**RECORDS FOR THE TASK**

§ §

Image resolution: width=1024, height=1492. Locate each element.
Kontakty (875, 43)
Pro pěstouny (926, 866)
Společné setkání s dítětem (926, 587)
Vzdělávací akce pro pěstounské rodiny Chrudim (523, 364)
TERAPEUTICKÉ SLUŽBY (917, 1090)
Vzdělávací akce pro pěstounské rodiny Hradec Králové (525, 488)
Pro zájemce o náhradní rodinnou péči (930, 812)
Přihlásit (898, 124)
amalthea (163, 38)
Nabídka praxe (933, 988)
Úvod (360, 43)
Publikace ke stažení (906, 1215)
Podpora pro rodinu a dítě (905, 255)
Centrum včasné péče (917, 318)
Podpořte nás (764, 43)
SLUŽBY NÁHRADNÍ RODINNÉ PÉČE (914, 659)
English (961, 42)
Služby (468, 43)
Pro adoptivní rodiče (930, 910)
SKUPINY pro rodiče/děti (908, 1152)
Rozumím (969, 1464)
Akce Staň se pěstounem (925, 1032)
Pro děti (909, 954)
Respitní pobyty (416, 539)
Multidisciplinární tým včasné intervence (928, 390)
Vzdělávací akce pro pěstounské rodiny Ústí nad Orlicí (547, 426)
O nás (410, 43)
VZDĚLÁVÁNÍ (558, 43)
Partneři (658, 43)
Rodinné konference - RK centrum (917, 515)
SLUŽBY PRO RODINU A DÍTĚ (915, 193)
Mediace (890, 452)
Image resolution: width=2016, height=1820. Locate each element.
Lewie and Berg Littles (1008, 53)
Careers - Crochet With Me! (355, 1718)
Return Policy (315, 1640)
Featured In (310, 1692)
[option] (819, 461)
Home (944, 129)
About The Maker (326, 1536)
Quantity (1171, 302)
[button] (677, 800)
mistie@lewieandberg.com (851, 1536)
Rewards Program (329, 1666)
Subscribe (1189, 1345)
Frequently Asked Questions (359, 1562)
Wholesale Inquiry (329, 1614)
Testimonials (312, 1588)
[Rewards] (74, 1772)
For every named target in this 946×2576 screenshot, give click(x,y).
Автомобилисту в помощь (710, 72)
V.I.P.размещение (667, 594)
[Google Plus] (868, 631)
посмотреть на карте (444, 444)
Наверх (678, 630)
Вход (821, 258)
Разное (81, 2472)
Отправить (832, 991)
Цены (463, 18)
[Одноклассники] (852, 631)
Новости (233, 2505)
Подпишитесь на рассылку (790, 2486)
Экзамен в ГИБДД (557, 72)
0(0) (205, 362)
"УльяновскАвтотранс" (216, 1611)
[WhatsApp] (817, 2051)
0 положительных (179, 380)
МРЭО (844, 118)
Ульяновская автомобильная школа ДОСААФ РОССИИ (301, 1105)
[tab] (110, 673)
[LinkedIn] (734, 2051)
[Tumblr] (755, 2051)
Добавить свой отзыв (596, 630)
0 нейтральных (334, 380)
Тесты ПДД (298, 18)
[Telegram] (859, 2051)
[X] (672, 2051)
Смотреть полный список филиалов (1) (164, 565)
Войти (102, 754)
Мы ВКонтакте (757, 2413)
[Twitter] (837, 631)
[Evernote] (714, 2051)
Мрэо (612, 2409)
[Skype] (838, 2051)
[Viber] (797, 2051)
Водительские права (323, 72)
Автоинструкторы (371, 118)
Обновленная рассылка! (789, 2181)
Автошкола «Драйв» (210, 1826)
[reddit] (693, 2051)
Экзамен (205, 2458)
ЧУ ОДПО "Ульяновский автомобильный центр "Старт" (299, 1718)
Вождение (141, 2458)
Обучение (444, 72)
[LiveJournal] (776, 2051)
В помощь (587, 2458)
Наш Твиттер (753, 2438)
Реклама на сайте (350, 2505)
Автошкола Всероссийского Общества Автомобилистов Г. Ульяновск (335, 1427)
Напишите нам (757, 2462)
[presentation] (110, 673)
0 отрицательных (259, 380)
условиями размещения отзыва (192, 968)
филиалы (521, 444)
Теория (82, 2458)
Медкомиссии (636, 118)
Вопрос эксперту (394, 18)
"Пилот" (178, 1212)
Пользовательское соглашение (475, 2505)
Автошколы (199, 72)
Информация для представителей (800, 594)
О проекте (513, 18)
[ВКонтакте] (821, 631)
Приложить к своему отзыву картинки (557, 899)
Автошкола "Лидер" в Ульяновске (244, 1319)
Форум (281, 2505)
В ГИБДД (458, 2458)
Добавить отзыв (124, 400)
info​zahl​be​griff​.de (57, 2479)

§ §

**EXERCISE REQUIREMENTS**
Print the whole listing above exactly, please.

**COMPLETED TASK**
Image resolution: width=1024, height=1492. Locate each element.
Kontakty (875, 43)
Pro pěstouny (926, 866)
Společné setkání s dítětem (926, 587)
Vzdělávací akce pro pěstounské rodiny Chrudim (523, 364)
TERAPEUTICKÉ SLUŽBY (917, 1090)
Vzdělávací akce pro pěstounské rodiny Hradec Králové (525, 488)
Pro zájemce o náhradní rodinnou péči (930, 812)
Přihlásit (898, 124)
amalthea (163, 38)
Nabídka praxe (933, 988)
Úvod (360, 43)
Publikace ke stažení (906, 1215)
Podpora pro rodinu a dítě (905, 255)
Centrum včasné péče (917, 318)
Podpořte nás (764, 43)
SLUŽBY NÁHRADNÍ RODINNÉ PÉČE (914, 659)
English (961, 42)
Služby (468, 43)
Pro adoptivní rodiče (930, 910)
SKUPINY pro rodiče/děti (908, 1152)
Rozumím (969, 1464)
Akce Staň se pěstounem (925, 1032)
Pro děti (909, 954)
Respitní pobyty (416, 539)
Multidisciplinární tým včasné intervence (928, 390)
Vzdělávací akce pro pěstounské rodiny Ústí nad Orlicí (547, 426)
O nás (410, 43)
VZDĚLÁVÁNÍ (558, 43)
Partneři (658, 43)
Rodinné konference - RK centrum (917, 515)
SLUŽBY PRO RODINU A DÍTĚ (915, 193)
Mediace (890, 452)
Image resolution: width=2016, height=1820. Locate each element.
Lewie and Berg Littles (1008, 53)
Careers - Crochet With Me! (355, 1718)
Return Policy (315, 1640)
Featured In (310, 1692)
[option] (819, 461)
Home (944, 129)
About The Maker (326, 1536)
Quantity (1171, 302)
[button] (677, 800)
mistie@lewieandberg.com (851, 1536)
Rewards Program (329, 1666)
Subscribe (1189, 1345)
Frequently Asked Questions (359, 1562)
Wholesale Inquiry (329, 1614)
Testimonials (312, 1588)
[Rewards] (74, 1772)
For every named target in this 946×2576 screenshot, give click(x,y).
Автомобилисту в помощь (710, 72)
V.I.P.размещение (667, 594)
[Google Plus] (868, 631)
посмотреть на карте (444, 444)
Наверх (678, 630)
Вход (821, 258)
Разное (81, 2472)
Отправить (832, 991)
Цены (463, 18)
[Одноклассники] (852, 631)
Новости (233, 2505)
Подпишитесь на рассылку (790, 2486)
Экзамен в ГИБДД (557, 72)
0(0) (205, 362)
"УльяновскАвтотранс" (216, 1611)
[WhatsApp] (817, 2051)
0 положительных (179, 380)
МРЭО (844, 118)
Ульяновская автомобильная школа ДОСААФ РОССИИ (301, 1105)
[tab] (110, 673)
[LinkedIn] (734, 2051)
[Tumblr] (755, 2051)
Добавить свой отзыв (596, 630)
0 нейтральных (334, 380)
Тесты ПДД (298, 18)
[Telegram] (859, 2051)
[X] (672, 2051)
Смотреть полный список филиалов (1) (164, 565)
Войти (102, 754)
Мы ВКонтакте (757, 2413)
[Twitter] (837, 631)
[Evernote] (714, 2051)
Мрэо (612, 2409)
[Skype] (838, 2051)
[Viber] (797, 2051)
Водительские права (323, 72)
Автоинструкторы (371, 118)
Обновленная рассылка! (789, 2181)
Автошкола «Драйв» (210, 1826)
[reddit] (693, 2051)
Экзамен (205, 2458)
ЧУ ОДПО "Ульяновский автомобильный центр "Старт" (299, 1718)
Вождение (141, 2458)
Обучение (444, 72)
[LiveJournal] (776, 2051)
В помощь (587, 2458)
Наш Твиттер (753, 2438)
Реклама на сайте (350, 2505)
Автошкола Всероссийского Общества Автомобилистов Г. Ульяновск (335, 1427)
Напишите нам (757, 2462)
[presentation] (110, 673)
0 отрицательных (259, 380)
условиями размещения отзыва (192, 968)
филиалы (521, 444)
Теория (82, 2458)
Медкомиссии (636, 118)
Вопрос эксперту (394, 18)
"Пилот" (178, 1212)
Пользовательское соглашение (475, 2505)
Автошколы (199, 72)
Информация для представителей (800, 594)
О проекте (513, 18)
[ВКонтакте] (821, 631)
Приложить к своему отзыву картинки (557, 899)
Автошкола "Лидер" в Ульяновске (244, 1319)
Форум (281, 2505)
В ГИБДД (458, 2458)
Добавить отзыв (124, 400)
info​zahl​be​griff​.de (57, 2479)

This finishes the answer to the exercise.